Task details: Copy the entries word for word, starting at the line that contains "Image resolution: width=1059" and continuing through the last line of the entries, with both ends included. Omit the pictures from your copy.

Provided data:
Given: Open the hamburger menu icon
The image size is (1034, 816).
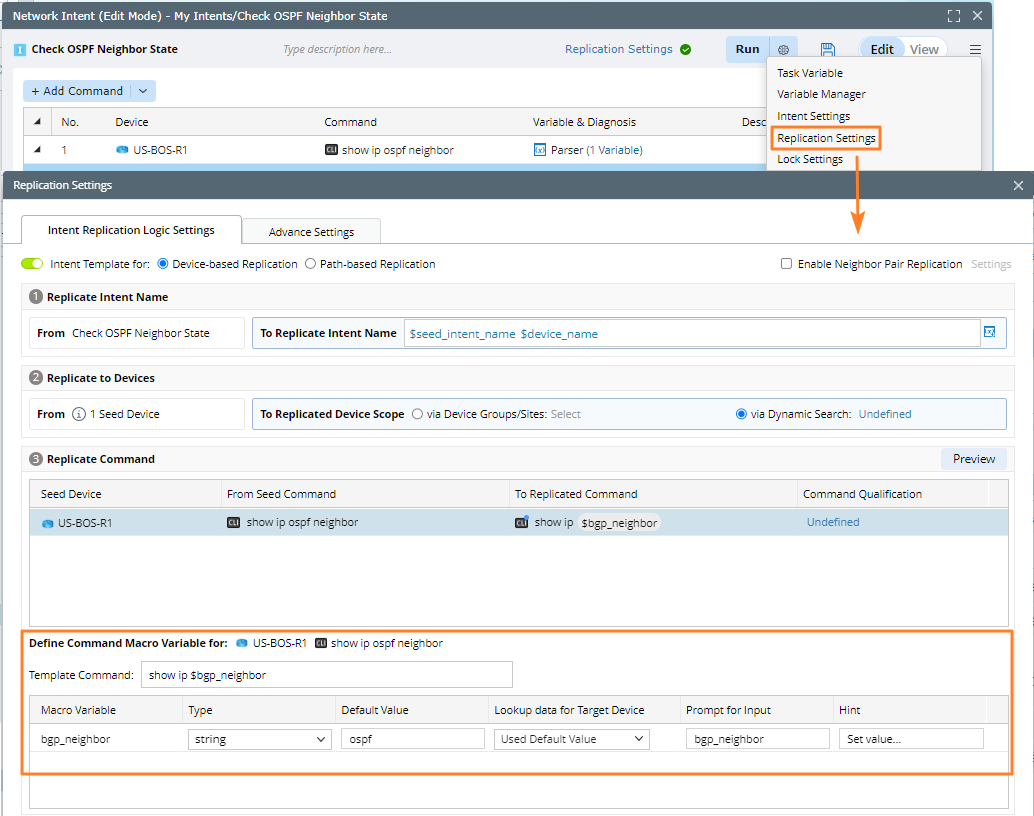Looking at the screenshot, I should click(975, 50).
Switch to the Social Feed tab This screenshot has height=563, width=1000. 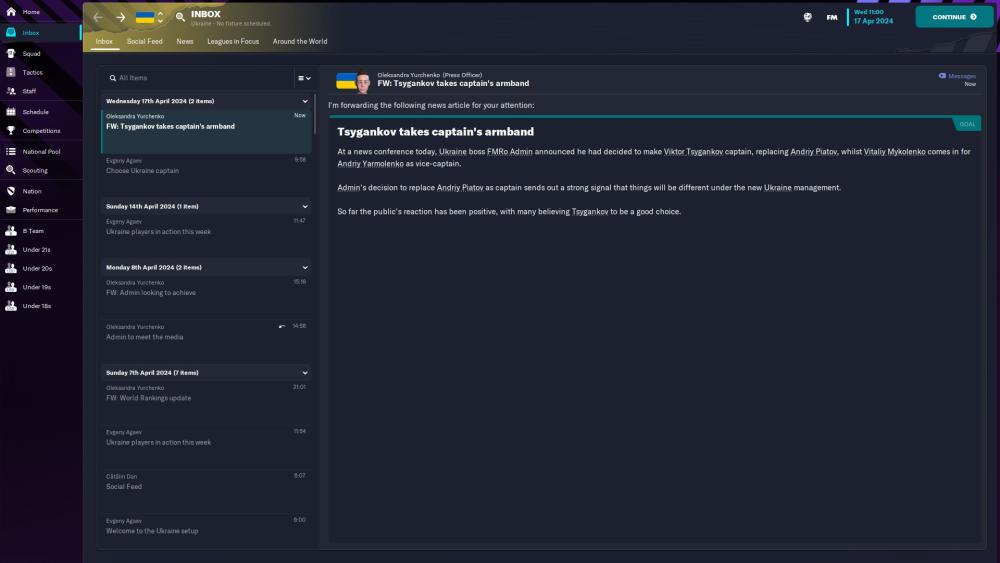pos(144,42)
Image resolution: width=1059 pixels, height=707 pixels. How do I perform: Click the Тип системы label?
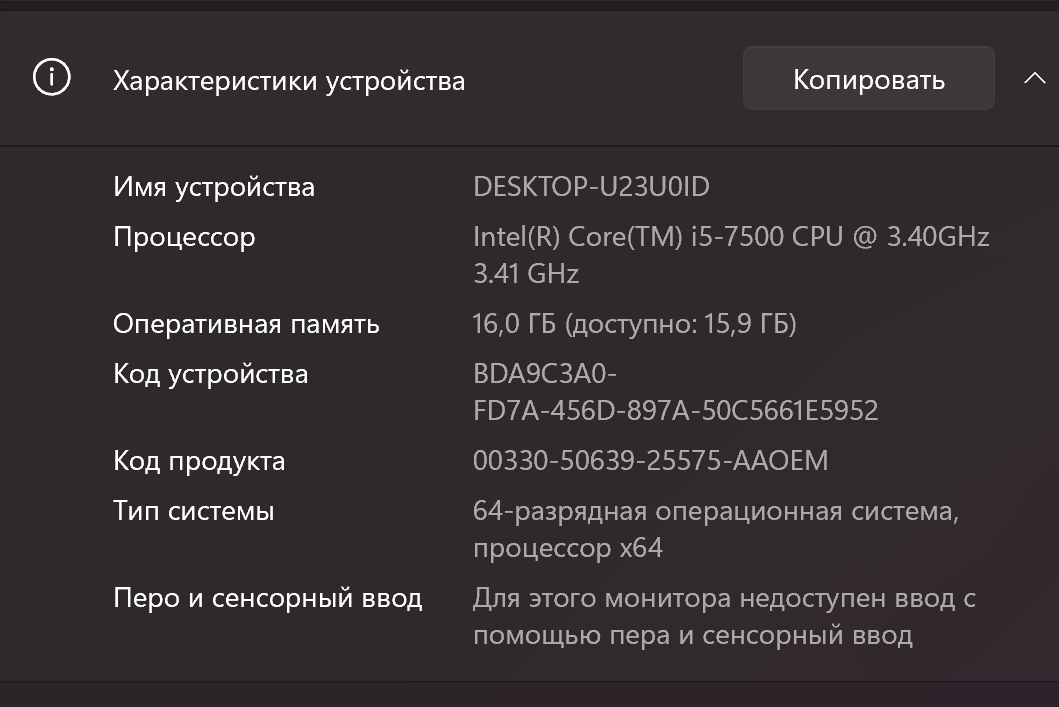[x=193, y=511]

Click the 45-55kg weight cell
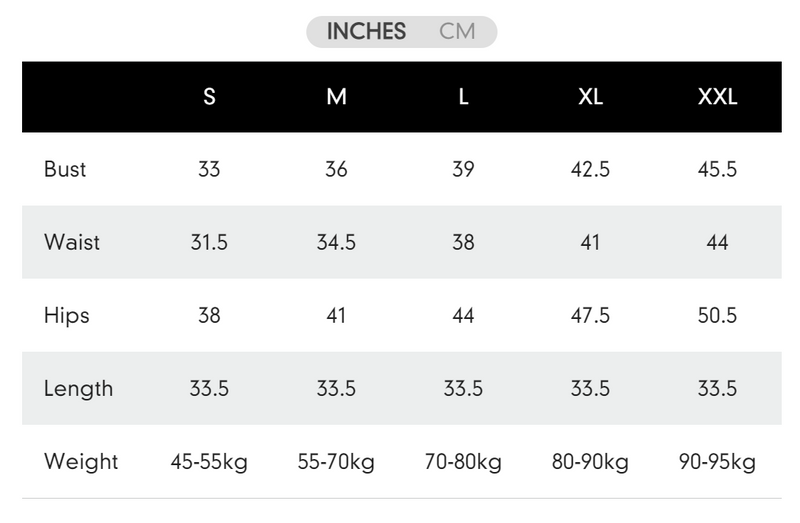(209, 462)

Solution for this exercise:
Image resolution: width=1059 pixels, height=707 pixels. How do I perform: Click the Тип системы label?
[x=193, y=511]

Click the 45-55kg weight cell
(209, 462)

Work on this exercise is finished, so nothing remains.